Texte donné:

● ● ●

Planifiée dans les années 60, achevée en octobre 1975, la portion rémoise de l’A4 - par la suite renumérotée A344 et surnommée Voie Jean Taittinger, est un vestige des Trente Glorieuses finissantes. Destinée à accélérer les flux, à assurer la croissance économique, c’est-à-dire à donner à Reims le statut d’une réelle capitale régionale, elle laisse aujourd’hui une marque durable dans le paysage de la ville.

Parallèle au canal de l’Aisne à la Marne et à la Vesle, l’A344 matérialise une frontière peu franchissable, source de pollution sonore et de particules fines. La ville entretient avec elle un rapport ambigu : elle est pratique et gratuite, la circulation y est fluide et elle facilite l’accès au centre-ville pour les habitants des communes alentours. L’A344 est même sans coût pour la collectivité : le classement comme domaine autoroutier garantit un entretien à la charge du concessionnaire. Mais tout de même, l’impératif de transition énergétique change le mot d’ordre pour l’avenir n’est plus vitesse mais proximité. L’avenir de l’A344 n’est pas encore programmé mais déjà des perspectives se dessinent : la destruction du « Pont de Gaulle » qui l’enjambe doit intervenir cet été.

Attendant son hypothétique fin, l’autoroute est toujours là, coupant la ville en deux, accompagnée tantôt du canal et de la voie verte, tantôt de la rivière et des jardins ouvriers, définissant un large espace où l’urbanité et la vitesse dialoguent avec les espaces libres et abandonnés.

● ● ●

Entrées fournies:
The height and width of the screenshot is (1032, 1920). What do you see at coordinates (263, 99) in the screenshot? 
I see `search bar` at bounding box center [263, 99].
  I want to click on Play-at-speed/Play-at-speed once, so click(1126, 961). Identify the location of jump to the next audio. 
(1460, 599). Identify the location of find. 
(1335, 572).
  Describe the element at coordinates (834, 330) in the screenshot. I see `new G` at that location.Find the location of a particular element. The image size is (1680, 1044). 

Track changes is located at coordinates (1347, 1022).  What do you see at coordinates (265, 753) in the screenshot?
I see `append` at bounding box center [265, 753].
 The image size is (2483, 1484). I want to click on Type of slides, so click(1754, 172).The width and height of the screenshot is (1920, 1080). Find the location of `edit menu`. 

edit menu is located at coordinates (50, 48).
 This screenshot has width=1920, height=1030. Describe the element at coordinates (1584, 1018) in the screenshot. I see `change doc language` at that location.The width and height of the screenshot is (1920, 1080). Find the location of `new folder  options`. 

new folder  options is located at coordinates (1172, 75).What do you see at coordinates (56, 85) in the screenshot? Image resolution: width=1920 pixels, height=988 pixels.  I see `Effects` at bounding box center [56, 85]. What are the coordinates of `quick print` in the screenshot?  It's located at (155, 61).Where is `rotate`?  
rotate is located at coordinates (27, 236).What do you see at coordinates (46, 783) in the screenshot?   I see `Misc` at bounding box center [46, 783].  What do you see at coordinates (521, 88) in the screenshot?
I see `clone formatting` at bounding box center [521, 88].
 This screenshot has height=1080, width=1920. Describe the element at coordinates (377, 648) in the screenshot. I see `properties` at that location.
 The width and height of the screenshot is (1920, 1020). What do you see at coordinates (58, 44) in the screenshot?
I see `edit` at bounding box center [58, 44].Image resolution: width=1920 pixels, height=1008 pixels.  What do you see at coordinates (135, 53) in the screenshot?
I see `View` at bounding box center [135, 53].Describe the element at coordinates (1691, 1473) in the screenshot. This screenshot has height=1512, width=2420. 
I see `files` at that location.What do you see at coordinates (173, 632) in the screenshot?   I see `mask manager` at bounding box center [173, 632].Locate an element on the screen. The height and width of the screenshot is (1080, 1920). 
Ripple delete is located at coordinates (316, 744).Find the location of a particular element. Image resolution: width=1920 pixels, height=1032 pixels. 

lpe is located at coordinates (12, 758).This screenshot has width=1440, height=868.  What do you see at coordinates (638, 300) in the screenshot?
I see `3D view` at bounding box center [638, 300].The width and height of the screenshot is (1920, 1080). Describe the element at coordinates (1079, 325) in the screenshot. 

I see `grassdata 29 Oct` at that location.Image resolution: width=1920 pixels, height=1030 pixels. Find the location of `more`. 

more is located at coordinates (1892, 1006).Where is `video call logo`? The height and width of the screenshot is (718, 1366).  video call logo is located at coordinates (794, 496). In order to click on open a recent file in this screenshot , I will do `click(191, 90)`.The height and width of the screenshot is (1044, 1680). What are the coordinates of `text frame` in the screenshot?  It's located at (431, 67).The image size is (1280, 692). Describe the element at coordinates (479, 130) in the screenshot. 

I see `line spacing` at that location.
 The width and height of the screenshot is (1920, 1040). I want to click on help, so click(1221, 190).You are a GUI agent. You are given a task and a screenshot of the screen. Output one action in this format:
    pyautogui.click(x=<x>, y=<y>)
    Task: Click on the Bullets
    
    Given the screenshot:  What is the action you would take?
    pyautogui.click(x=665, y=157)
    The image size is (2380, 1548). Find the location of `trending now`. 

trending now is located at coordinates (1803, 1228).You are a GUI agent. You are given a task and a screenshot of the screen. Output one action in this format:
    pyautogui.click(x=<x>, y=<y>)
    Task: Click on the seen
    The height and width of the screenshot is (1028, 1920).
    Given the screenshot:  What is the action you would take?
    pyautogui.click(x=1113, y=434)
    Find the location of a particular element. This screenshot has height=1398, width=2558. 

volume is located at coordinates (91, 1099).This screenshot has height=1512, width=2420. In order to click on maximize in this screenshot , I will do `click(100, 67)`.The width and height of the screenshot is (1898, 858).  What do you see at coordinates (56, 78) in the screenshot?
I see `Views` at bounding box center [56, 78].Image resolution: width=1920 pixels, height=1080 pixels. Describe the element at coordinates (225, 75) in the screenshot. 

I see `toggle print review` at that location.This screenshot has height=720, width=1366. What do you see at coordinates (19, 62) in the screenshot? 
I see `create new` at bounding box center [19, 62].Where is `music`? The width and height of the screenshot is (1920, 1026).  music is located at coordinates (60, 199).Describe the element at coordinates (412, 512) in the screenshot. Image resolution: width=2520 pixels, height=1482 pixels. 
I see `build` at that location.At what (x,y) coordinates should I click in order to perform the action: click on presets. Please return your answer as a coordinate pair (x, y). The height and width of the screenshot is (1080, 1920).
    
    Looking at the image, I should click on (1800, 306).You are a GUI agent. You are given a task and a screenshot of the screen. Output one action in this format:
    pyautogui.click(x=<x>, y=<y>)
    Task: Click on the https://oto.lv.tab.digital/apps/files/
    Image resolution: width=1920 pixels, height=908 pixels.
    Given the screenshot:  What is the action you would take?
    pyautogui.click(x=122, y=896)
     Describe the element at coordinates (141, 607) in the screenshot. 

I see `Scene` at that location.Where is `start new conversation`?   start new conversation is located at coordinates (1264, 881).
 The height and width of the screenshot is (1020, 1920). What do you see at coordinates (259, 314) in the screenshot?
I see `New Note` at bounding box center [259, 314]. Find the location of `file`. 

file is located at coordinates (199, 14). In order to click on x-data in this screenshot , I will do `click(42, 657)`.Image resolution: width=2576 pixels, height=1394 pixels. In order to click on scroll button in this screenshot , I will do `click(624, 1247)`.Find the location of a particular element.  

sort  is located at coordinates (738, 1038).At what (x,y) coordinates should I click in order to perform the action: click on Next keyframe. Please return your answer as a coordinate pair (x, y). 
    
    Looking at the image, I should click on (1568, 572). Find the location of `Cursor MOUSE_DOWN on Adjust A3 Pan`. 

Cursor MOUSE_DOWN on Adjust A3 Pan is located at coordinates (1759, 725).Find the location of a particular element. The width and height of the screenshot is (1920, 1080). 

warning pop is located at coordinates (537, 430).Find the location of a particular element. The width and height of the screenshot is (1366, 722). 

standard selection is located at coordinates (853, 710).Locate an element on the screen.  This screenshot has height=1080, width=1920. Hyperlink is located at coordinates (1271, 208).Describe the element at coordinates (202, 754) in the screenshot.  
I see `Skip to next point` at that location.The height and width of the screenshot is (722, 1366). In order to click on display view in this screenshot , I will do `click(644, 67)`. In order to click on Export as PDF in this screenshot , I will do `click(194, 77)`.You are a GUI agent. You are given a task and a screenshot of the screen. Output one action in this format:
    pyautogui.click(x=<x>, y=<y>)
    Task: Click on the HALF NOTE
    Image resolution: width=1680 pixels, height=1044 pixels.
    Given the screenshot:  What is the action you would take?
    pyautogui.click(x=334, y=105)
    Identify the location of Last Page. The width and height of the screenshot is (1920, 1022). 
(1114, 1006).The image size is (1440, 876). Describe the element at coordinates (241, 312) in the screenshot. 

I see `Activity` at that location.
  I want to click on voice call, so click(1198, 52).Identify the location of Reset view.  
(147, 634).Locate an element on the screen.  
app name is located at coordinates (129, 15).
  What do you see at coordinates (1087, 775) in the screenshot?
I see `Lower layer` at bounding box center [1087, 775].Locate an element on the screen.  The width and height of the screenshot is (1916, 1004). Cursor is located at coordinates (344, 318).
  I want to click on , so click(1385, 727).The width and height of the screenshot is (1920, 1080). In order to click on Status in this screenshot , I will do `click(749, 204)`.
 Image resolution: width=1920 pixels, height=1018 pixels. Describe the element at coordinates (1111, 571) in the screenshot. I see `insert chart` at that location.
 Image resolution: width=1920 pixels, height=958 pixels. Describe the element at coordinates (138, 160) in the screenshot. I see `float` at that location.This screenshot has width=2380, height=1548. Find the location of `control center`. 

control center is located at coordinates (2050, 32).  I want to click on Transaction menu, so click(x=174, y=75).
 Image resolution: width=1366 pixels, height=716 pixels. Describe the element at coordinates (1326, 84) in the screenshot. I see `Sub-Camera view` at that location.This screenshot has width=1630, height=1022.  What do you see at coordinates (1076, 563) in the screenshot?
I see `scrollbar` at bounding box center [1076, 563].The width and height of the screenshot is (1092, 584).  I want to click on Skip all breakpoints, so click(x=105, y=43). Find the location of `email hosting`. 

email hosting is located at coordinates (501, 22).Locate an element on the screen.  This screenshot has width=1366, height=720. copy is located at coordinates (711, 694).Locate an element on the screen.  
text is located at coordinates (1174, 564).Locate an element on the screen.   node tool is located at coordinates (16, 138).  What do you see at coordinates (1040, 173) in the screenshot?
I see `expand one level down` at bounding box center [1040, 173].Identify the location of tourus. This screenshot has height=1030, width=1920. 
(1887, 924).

● ● ●

Série d'exercices:
1. Relevez tous les avantages que le texte sur l'A344 attribue à cette autoroute.
2. Traduisez en anglais cette phrase du texte sur l'A344 : « Parallèle au canal de l’Aisne à la Marne et à la Vesle, l’A344 matérialise une frontière peu franchissable, source de pollution sonore et de particules fines. »
3. Prolongez le texte sur l'A344 au-delà de sa dernière phrase.
Les entrées n'ont aucun rapport avec le texte sur l'A344.

Réponses rédigées:
1.
- Elle est pratique.
- Elle est gratuite.
- La circulation y est fluide.
- Elle facilite l'accès au centre-ville pour les habitants des communes alentours.
- Elle est sans coût pour la collectivité, car son entretien est à la charge du concessionnaire.

2. Running parallel to the Aisne–Marne canal and the Vesle, the A344 forms a boundary that is hard to cross and a source of noise pollution and fine particles.

3.
En 1977, Jean-Louis Kretz, chercheur à l’Université de Reims publie un article intitulé “L’autoroute dans la ville”, dans lequel il pose le constat suivant :

“Mais voilà [...] que cette nouvelle voirie traverse la ville de part en part sans franchir de vieux faubourgs grisâtres, en s'écartant des anciens espaces industriels et permet de découvrir des perspectives nouvelles sur la cathédrale, sur Saint-Remi, sur la Maison de la Culture. Voilà 8km d'autoroute dans une ambiance très végétale, 8km d'arbres, de jardins, presque continus, auxquels on peut associer divers parcs privés ou publics, les espaces réservés au captage des eaux... plus de 40 ha engazonnés, des milliers d'arbres et arbustes plantés... Ainsi peut naître une nouvelle image de la ville, image flatteuse que conserveront les touristes qui, un instant descendus de leur car pour visiter la cathédrale, regagneront l'autoroute toute proche. Grâce à l'autoroute, Reims a davantage d'espaces verts !”

Cet optimisme est cependant contrebalancé par la remarque suivante, qui paraît encore résonner aujourd’hui :

“L'autoroute dans la ville ne contribue pas pour l’instant à souder le puzzle fragmenté qu’est l'espace urbain de Reims...”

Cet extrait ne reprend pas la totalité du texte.